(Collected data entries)
-*-

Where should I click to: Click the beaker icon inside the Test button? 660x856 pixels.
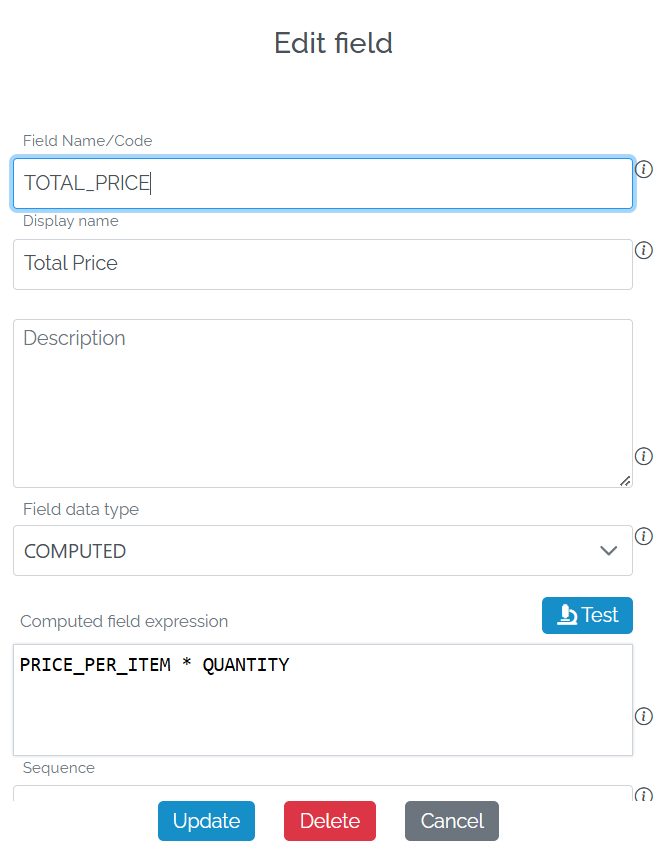pos(570,615)
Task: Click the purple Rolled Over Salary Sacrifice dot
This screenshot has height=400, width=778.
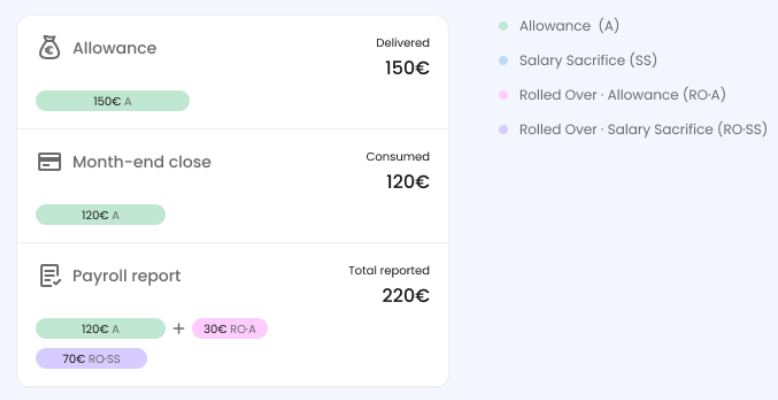Action: pyautogui.click(x=503, y=129)
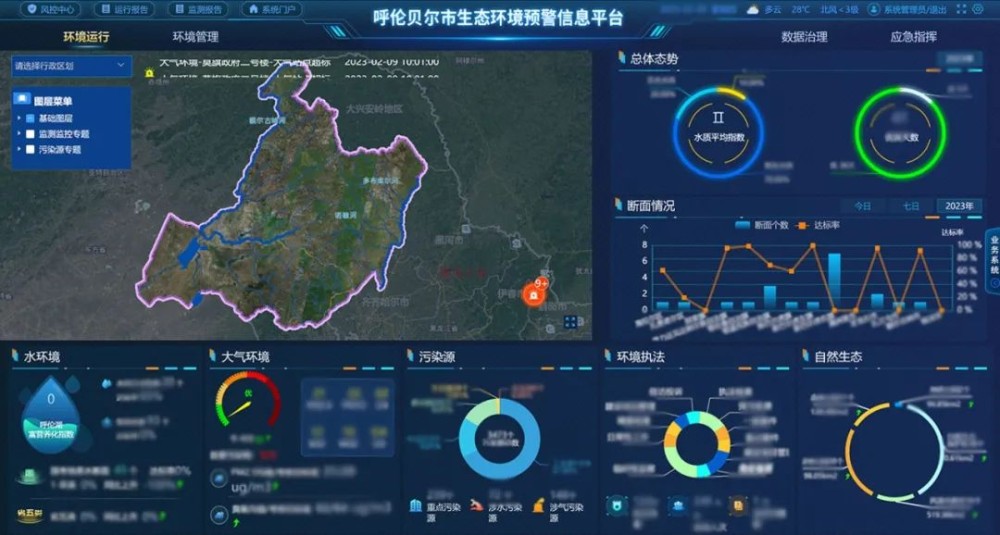Expand the 污染源专题 tree arrow
The image size is (1000, 535).
click(x=19, y=149)
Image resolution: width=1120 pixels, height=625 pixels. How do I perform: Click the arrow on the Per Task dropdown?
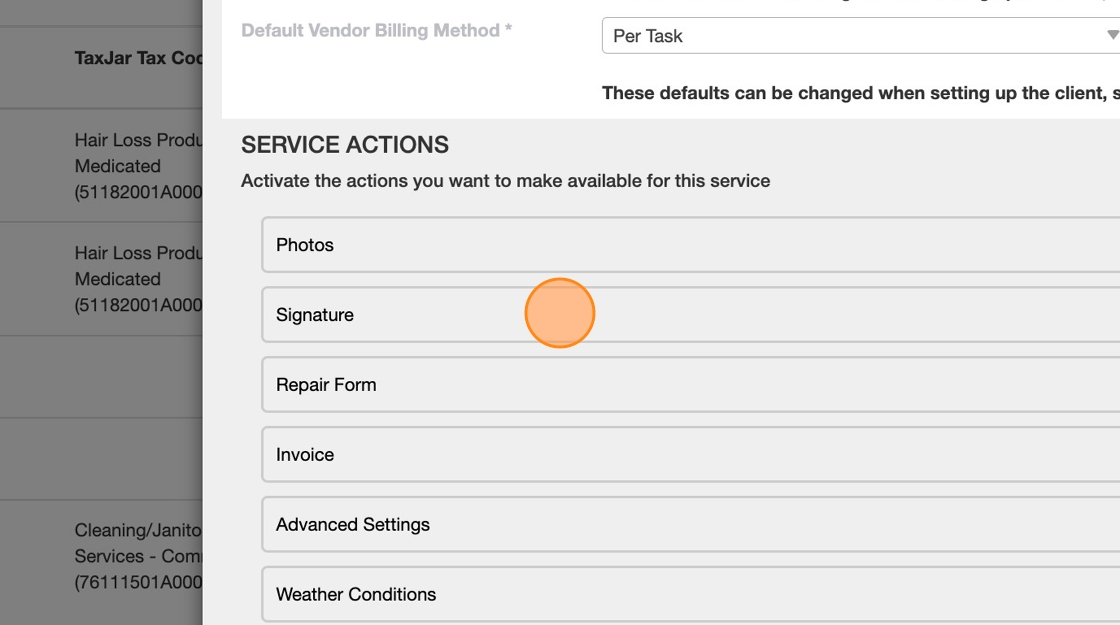tap(1111, 36)
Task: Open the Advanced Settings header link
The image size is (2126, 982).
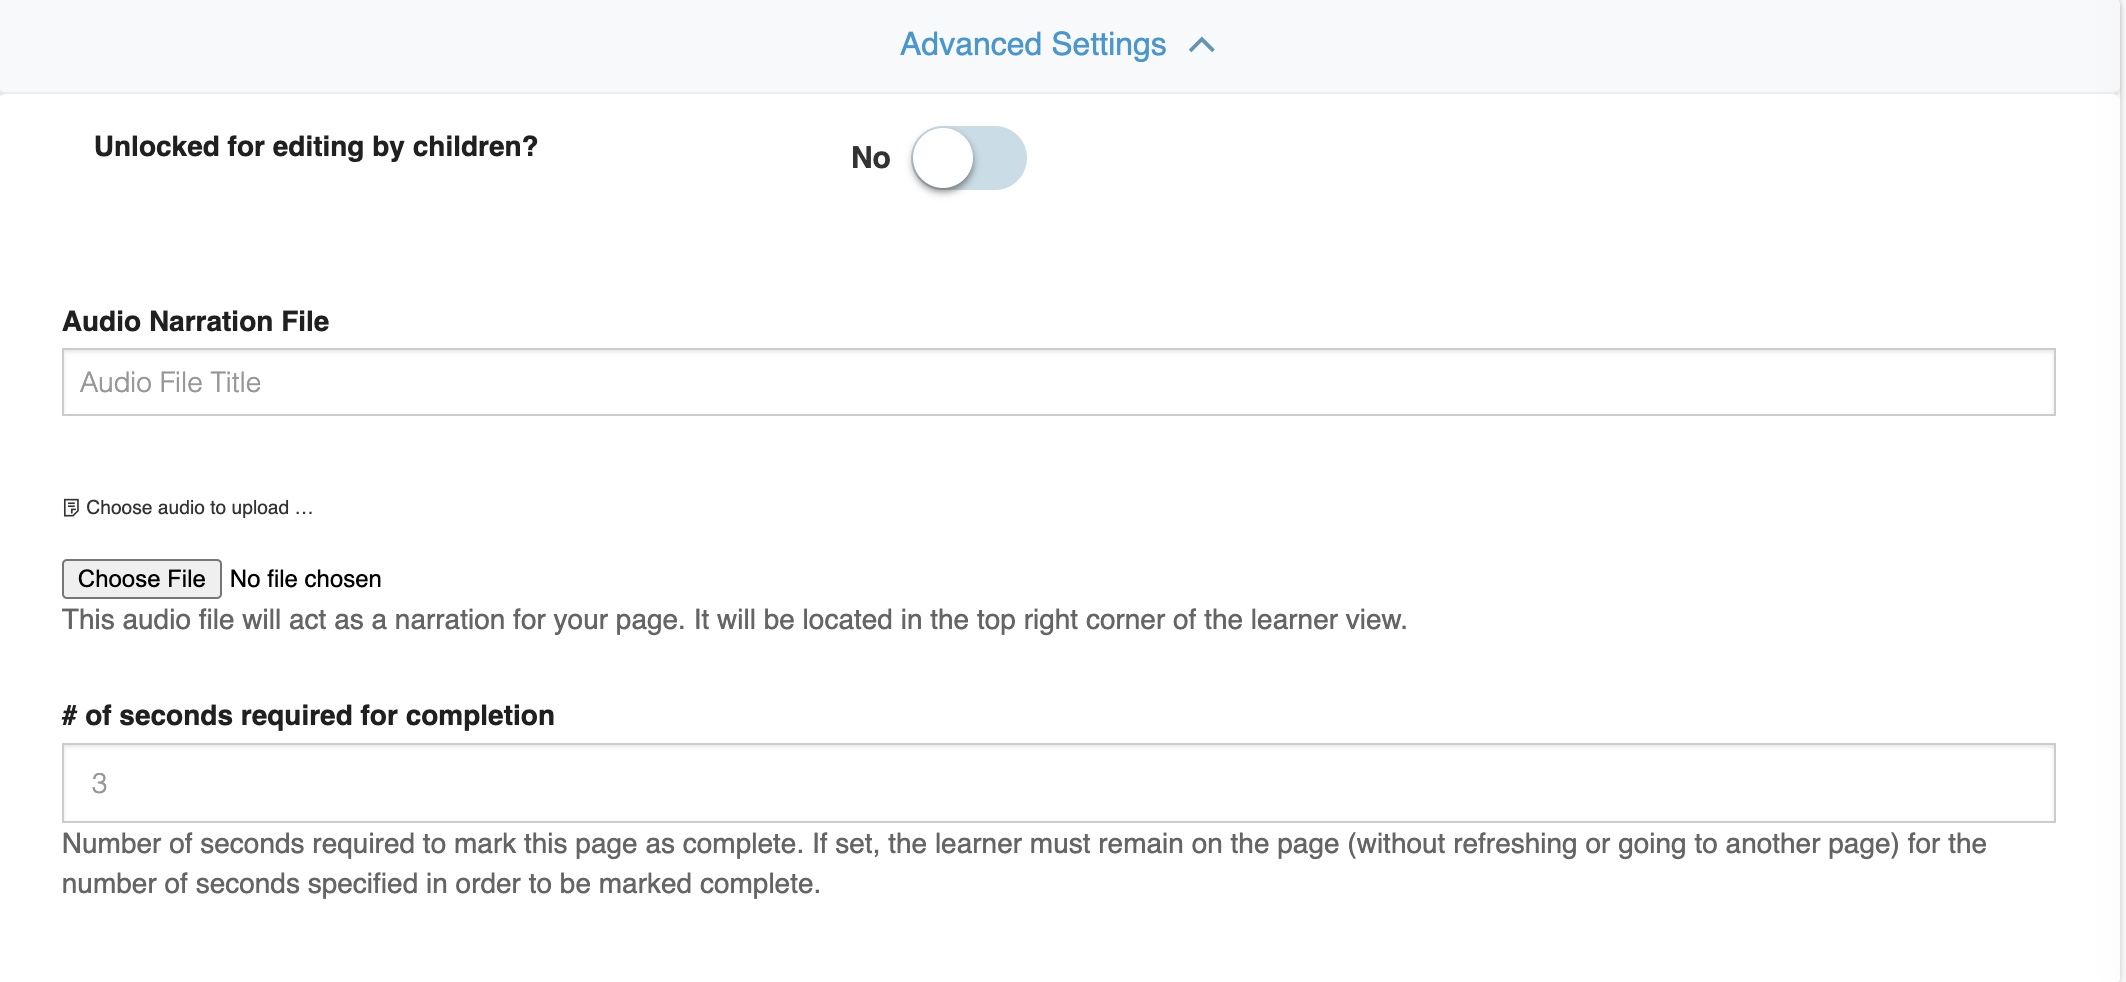Action: point(1032,45)
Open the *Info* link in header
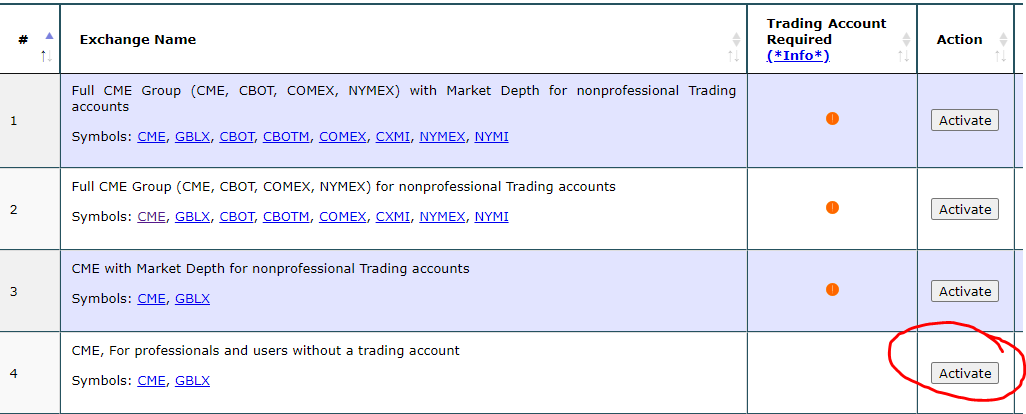Screen dimensions: 1026x414 point(798,55)
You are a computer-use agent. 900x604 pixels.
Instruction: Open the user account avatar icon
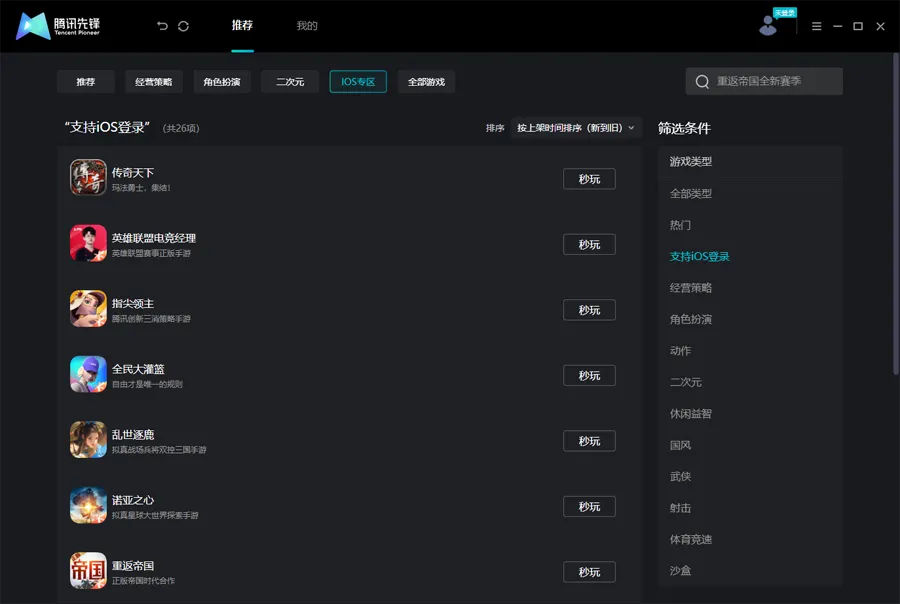pyautogui.click(x=768, y=26)
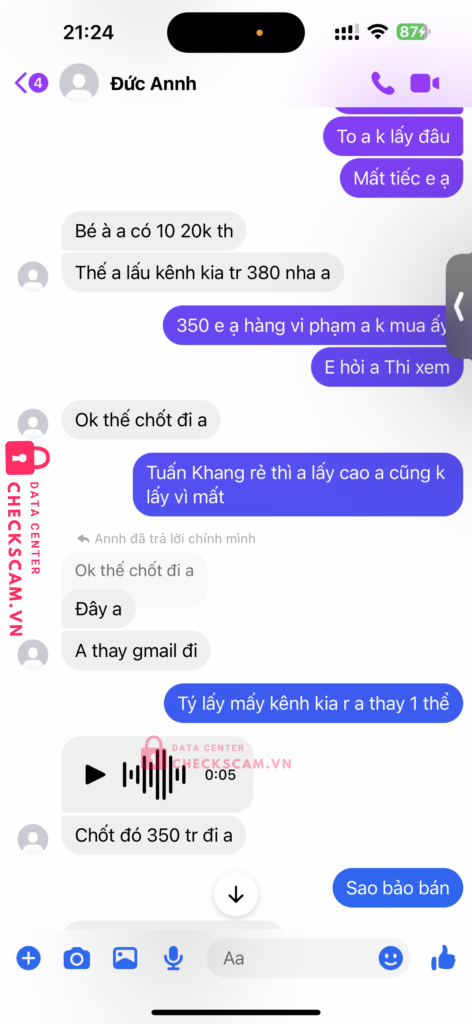The image size is (472, 1024).
Task: Select the message "Chốt đó 350 tr đi a"
Action: coord(153,835)
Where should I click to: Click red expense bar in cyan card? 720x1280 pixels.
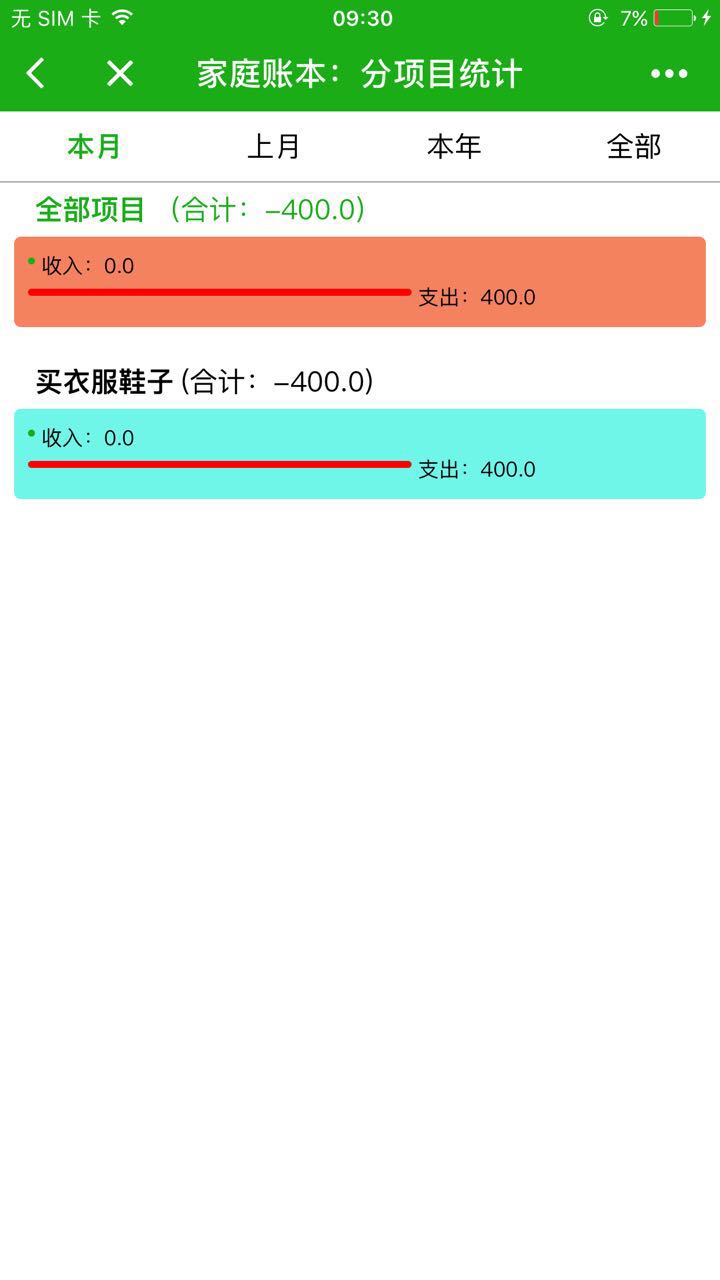click(x=220, y=464)
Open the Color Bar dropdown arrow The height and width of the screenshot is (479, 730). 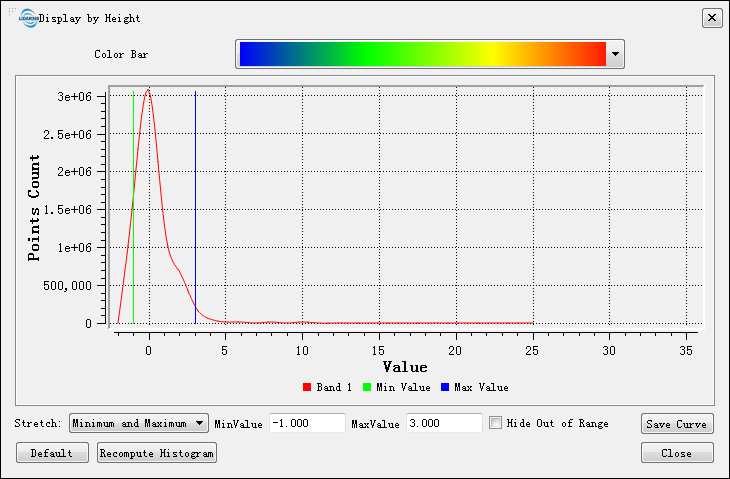point(615,54)
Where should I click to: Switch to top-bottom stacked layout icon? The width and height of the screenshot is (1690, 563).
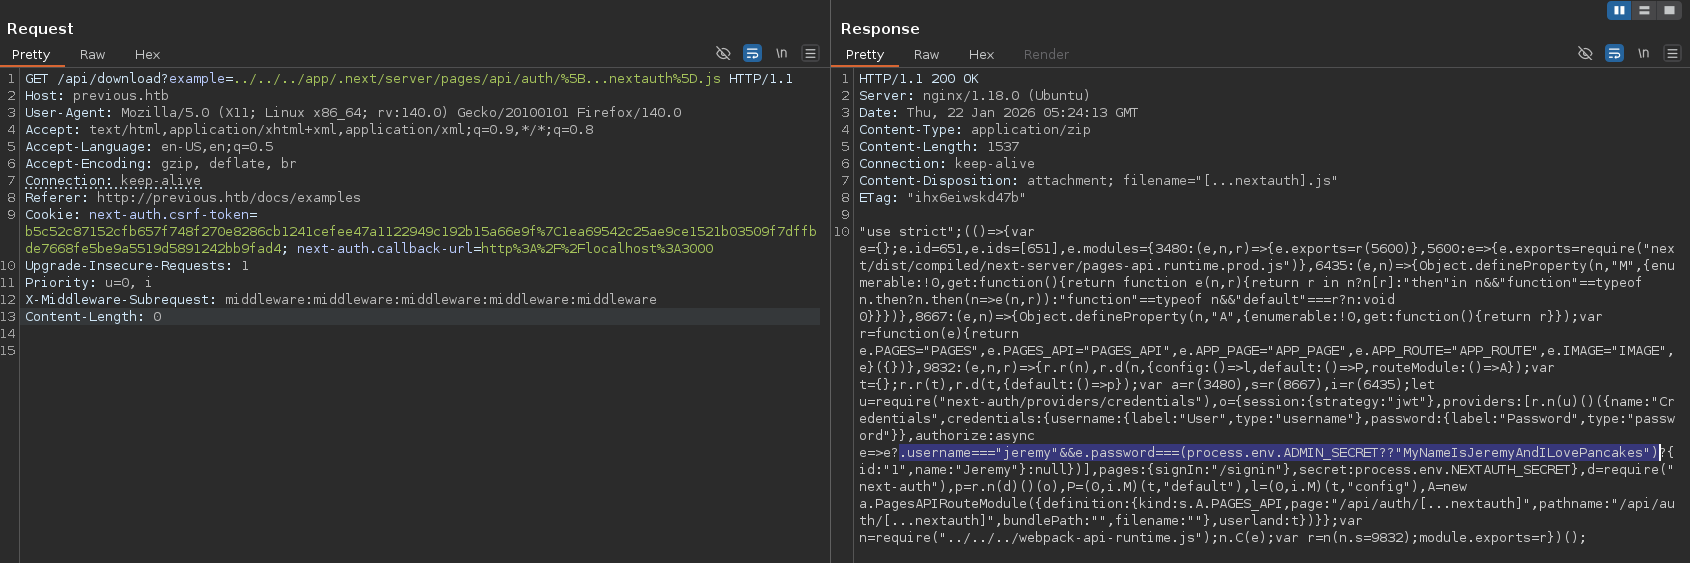(x=1644, y=10)
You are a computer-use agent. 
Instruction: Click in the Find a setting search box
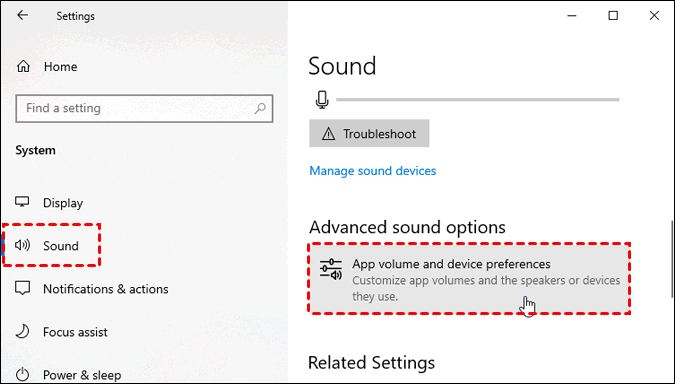point(144,108)
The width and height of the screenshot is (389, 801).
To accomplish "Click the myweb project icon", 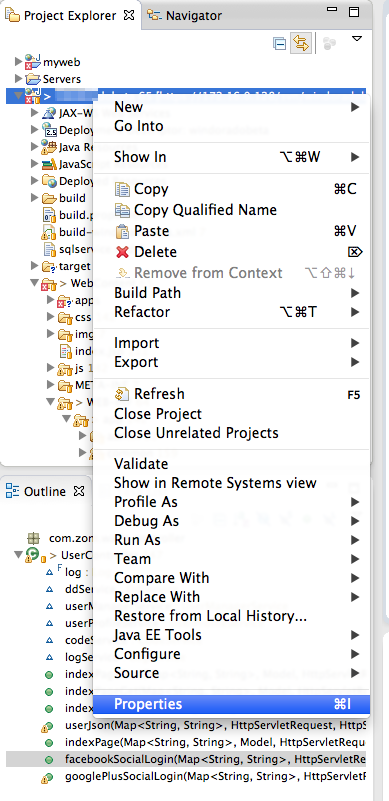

-*-

• **What to do**
The required result is an exact copy of the lines from the line containing "Instruction: Click in" through the end of the entries, with every picture left out.

• **Task answer**
Instruction: Click in the Find a setting search box
point(144,108)
The width and height of the screenshot is (389, 801).
To accomplish "Click the myweb project icon", 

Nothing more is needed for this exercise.